====== Information supplied ======

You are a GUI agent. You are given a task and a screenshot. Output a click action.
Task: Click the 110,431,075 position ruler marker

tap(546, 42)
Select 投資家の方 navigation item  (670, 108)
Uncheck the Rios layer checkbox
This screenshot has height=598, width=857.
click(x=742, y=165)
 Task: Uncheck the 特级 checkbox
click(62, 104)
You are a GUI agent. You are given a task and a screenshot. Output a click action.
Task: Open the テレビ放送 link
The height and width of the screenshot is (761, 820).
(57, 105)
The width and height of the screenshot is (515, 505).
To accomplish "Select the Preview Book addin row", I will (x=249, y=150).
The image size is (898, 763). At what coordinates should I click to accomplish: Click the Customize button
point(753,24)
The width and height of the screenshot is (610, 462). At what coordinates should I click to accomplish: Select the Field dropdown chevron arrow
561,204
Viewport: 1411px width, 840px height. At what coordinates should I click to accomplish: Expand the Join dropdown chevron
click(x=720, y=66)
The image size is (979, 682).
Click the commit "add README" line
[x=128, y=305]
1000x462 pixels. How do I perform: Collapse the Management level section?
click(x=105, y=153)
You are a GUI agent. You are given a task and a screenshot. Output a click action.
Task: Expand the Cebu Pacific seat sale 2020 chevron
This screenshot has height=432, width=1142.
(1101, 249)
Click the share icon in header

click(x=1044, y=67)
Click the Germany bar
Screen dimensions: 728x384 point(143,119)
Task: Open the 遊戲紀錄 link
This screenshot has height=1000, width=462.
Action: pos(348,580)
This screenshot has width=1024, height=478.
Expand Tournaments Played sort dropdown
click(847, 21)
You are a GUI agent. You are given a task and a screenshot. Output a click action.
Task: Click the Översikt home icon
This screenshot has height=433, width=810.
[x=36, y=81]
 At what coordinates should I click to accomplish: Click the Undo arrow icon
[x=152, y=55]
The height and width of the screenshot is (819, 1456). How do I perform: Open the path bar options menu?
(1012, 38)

======

## Problem requirements
Could you rewrite the material above so that every "GUI agent" becomes "desktop assistant", with nothing else altered?

## The response
You are a desktop assistant. You are given a task and a screenshot. Output a click action.
Task: Click the 110,431,075 position ruler marker

tap(546, 42)
Select 投資家の方 navigation item  (670, 108)
Uncheck the Rios layer checkbox
This screenshot has height=598, width=857.
click(x=742, y=165)
 Task: Uncheck the 特级 checkbox
click(62, 104)
You are a desktop assistant. You are given a task and a screenshot. Output a click action.
Task: Open the テレビ放送 link
The height and width of the screenshot is (761, 820).
(57, 105)
The width and height of the screenshot is (515, 505).
To accomplish "Select the Preview Book addin row", I will (x=249, y=150).
The image size is (898, 763). At what coordinates should I click to accomplish: Click the Customize button
point(753,24)
The width and height of the screenshot is (610, 462). At what coordinates should I click to accomplish: Select the Field dropdown chevron arrow
561,204
Viewport: 1411px width, 840px height. At what coordinates should I click to accomplish: Expand the Join dropdown chevron
click(x=720, y=66)
The image size is (979, 682).
Click the commit "add README" line
[x=128, y=305]
1000x462 pixels. How do I perform: Collapse the Management level section?
click(x=105, y=153)
You are a desktop assistant. You are given a task and a screenshot. Output a click action.
Task: Expand the Cebu Pacific seat sale 2020 chevron
This screenshot has height=432, width=1142.
(1101, 249)
Click the share icon in header

click(x=1044, y=67)
Click the Germany bar
Screen dimensions: 728x384 point(143,119)
Task: Open the 遊戲紀錄 link
This screenshot has height=1000, width=462.
Action: pos(348,580)
This screenshot has width=1024, height=478.
Expand Tournaments Played sort dropdown
click(847, 21)
You are a desktop assistant. You are given a task and a screenshot. Output a click action.
Task: Click the Översikt home icon
This screenshot has height=433, width=810.
[x=36, y=81]
 At what coordinates should I click to accomplish: Click the Undo arrow icon
[x=152, y=55]
The height and width of the screenshot is (819, 1456). How do I perform: Open the path bar options menu?
(1012, 38)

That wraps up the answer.